Opening with several traditional songs, Tayac and the three performance group members sang to the heavy beat of a central drum, each keeping his voice in time with the others and each taking turns striking the drum between them. “The drum represents the heartbeat of life,” Tayac said. He explained that in traditional music, the beat of the drum is meant to mimic the sound of the heartbeat, symbolizing the force that keeps us all alive and well. The heartbeat is a symbol of life, love, pride and a sense of community. The drum is an essential element of the traditional songs and dances, especially in the “pow-wow,” or “gathering of the people.”

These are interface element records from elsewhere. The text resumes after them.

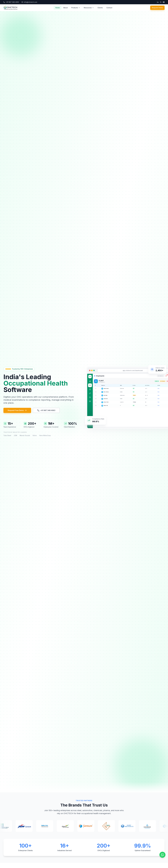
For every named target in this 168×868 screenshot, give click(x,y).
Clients (100, 7)
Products (76, 7)
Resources (89, 7)
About (65, 7)
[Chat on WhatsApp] (162, 855)
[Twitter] (161, 2)
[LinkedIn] (158, 2)
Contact (109, 7)
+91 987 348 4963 (46, 410)
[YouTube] (164, 2)
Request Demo (157, 7)
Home (57, 7)
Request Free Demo (17, 410)
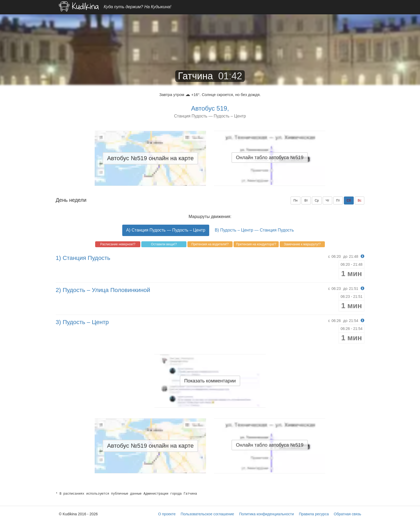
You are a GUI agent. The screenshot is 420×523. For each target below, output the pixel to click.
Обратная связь (347, 514)
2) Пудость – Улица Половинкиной (103, 290)
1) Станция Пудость (83, 258)
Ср (317, 201)
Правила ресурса (314, 514)
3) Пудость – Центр (82, 322)
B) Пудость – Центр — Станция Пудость (254, 230)
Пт (338, 201)
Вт (306, 201)
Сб (349, 201)
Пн (295, 201)
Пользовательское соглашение (207, 514)
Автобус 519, (210, 108)
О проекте (167, 514)
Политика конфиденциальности (266, 514)
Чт (327, 201)
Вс (360, 201)
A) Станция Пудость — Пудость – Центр (166, 230)
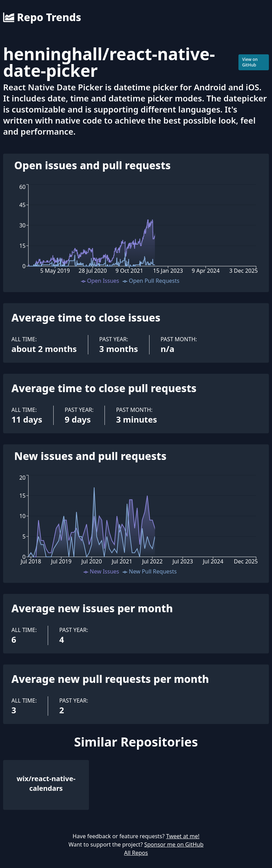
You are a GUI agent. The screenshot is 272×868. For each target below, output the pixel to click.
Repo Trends (42, 17)
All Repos (136, 853)
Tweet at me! (183, 836)
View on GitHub (250, 62)
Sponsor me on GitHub (174, 844)
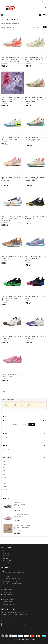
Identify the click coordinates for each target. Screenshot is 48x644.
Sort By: (3, 27)
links (43, 2)
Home (2, 20)
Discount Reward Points (9, 563)
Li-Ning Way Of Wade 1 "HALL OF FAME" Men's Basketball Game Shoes (22, 527)
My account (6, 556)
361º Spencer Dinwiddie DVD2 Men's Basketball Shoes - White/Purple (11, 218)
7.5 (4, 464)
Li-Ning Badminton (8, 602)
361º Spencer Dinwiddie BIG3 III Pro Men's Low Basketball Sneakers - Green (34, 60)
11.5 (4, 486)
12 (4, 490)
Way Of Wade (7, 592)
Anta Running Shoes (9, 599)
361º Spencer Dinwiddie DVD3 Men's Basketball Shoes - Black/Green (11, 298)
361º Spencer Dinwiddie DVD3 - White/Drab (11, 337)
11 (4, 483)
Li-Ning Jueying (7, 597)
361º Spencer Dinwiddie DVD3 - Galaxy (34, 297)
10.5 (4, 480)
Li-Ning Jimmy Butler (8, 594)
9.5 (4, 477)
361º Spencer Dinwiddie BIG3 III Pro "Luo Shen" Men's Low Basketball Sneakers (34, 99)
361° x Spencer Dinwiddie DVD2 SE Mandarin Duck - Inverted (33, 258)
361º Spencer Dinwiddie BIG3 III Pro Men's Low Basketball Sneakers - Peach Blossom (11, 60)
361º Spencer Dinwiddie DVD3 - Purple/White (34, 337)
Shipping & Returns (8, 560)
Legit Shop (6, 558)
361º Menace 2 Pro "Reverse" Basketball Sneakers (11, 375)
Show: (33, 27)
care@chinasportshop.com (13, 578)
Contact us (6, 553)
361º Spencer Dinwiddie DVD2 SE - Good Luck (11, 258)
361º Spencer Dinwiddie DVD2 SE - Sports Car (34, 218)
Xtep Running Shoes (9, 604)
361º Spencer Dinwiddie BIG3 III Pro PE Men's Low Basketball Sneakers (11, 99)
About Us (5, 551)
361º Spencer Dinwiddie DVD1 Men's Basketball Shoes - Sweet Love (11, 179)
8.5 (4, 471)
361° (7, 20)
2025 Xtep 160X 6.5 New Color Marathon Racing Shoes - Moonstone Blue (21, 504)
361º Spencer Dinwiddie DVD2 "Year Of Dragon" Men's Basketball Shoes (34, 179)
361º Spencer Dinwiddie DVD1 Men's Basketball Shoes (11, 138)
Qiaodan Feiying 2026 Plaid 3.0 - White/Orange (21, 515)
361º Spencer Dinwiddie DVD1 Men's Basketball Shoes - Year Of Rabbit (34, 139)
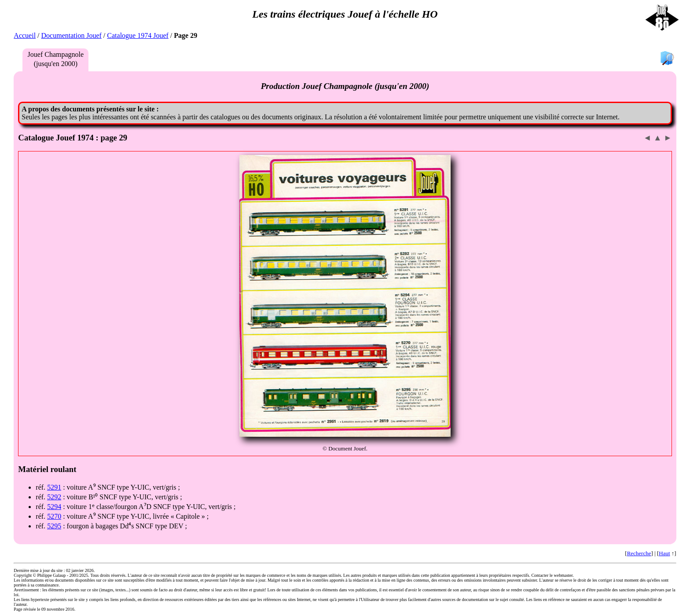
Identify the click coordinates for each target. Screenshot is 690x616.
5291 (54, 487)
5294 (54, 506)
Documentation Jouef (71, 35)
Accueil (25, 35)
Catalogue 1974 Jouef (138, 35)
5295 (54, 526)
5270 (54, 516)
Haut (664, 553)
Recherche (639, 553)
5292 (54, 497)
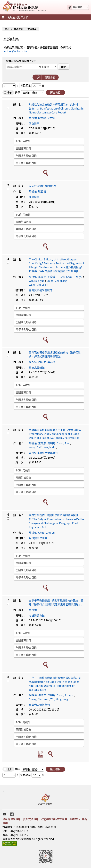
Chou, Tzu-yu (65, 695)
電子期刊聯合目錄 (26, 163)
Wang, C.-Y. (35, 447)
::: (4, 22)
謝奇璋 (51, 277)
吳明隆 (51, 443)
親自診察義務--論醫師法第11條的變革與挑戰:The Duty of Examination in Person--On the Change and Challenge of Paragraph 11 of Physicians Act (56, 521)
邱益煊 (51, 118)
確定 (64, 67)
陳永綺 (33, 362)
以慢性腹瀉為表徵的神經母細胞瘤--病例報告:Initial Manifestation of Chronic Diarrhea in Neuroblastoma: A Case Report (56, 108)
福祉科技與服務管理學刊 (43, 453)
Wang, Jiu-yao (37, 284)
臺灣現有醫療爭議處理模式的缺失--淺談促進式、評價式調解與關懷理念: (55, 354)
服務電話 (75, 819)
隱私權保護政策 (11, 819)
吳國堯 (42, 277)
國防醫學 (34, 123)
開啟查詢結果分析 (18, 17)
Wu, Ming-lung (59, 699)
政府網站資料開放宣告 (54, 819)
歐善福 (42, 118)
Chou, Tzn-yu (74, 277)
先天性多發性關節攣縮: (42, 186)
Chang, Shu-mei (39, 699)
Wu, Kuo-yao (37, 281)
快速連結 (78, 7)
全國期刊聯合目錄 (26, 155)
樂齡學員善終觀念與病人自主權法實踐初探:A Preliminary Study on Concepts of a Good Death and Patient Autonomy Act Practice (55, 434)
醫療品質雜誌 (37, 367)
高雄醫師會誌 (37, 615)
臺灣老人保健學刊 (39, 705)
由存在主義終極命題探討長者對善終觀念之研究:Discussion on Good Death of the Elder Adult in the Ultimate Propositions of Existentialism (55, 683)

For both the songs and the dance demonstrations, the Piscataway performers were dressed in traditional garb, shining with bright color and adorned with beads and feathers. The outfits were elaborate, exotic and intrinsically beautiful. Dances were sometimes performed as a group, but most were individual, showcasing the talents of a particular performer. According to Tayac, dances are the Nation’s way of celebrating, giving thanks and building community. They strengthen the people’s pride in their community, family and nation as a whole. Many dances are dedicated to honoring a specific animal, such as the “crow-hop” dance, the snake dance, the eagle dance and the rabbit dance, which were all performed for Etown’s audience.
Animal dances are special, Tayac said, because they honor the creatures of the Earth for the things they give to man (food, clothing, guidance and protection) and they emphasize their important roles in the people’s stories of Creation. The eagle is a revered animal in Piscataway culture; they believe that the Creator sent the eagle to the people for protection and guidance, and also to ensure that the people remained on the right path. The rabbit dance is one of the only dances in the Piscataway culture that involves a large group of people, and it is referred to as a “social dance.” Members of the College audience were chosen at random to step into the dance circle and participate in the dance, portraying what an authentic group dance might look like. Tayac described the rabbit dance as one that can go on for up to four hours, and it is meant to serve as a time of quality bonding, especially among young people, where the participants can get to know one another, build strong bonds, make meaningful connections and possibly even develop a romantic relationship.
Other dances included the men’s grass dance, which is made to mimic the movement of wind through tall grass; the hoop dance, an elaborate, complicated and fascinating feat of dance and interwoven hoops that represent cultural elements; and of course the fierce and exciting war dance, meant to represent a young man going into battle and demonstrating “the highest acts of bravery,” as Tayac described it. War dances demonstrate pride in one’s individual and culture identity, strength and sportsmanship.
Piscataway teachings often include an emphasis on “walking in harmony” with oneself, with others and with Mother Earth. They stress the importance of a cultural identity, maintaining a pride in that identity, and passing on the traditions and beliefs of the identity to future generations. But above all else, Tayac said that no matter who we are, “We are all members of the human family.”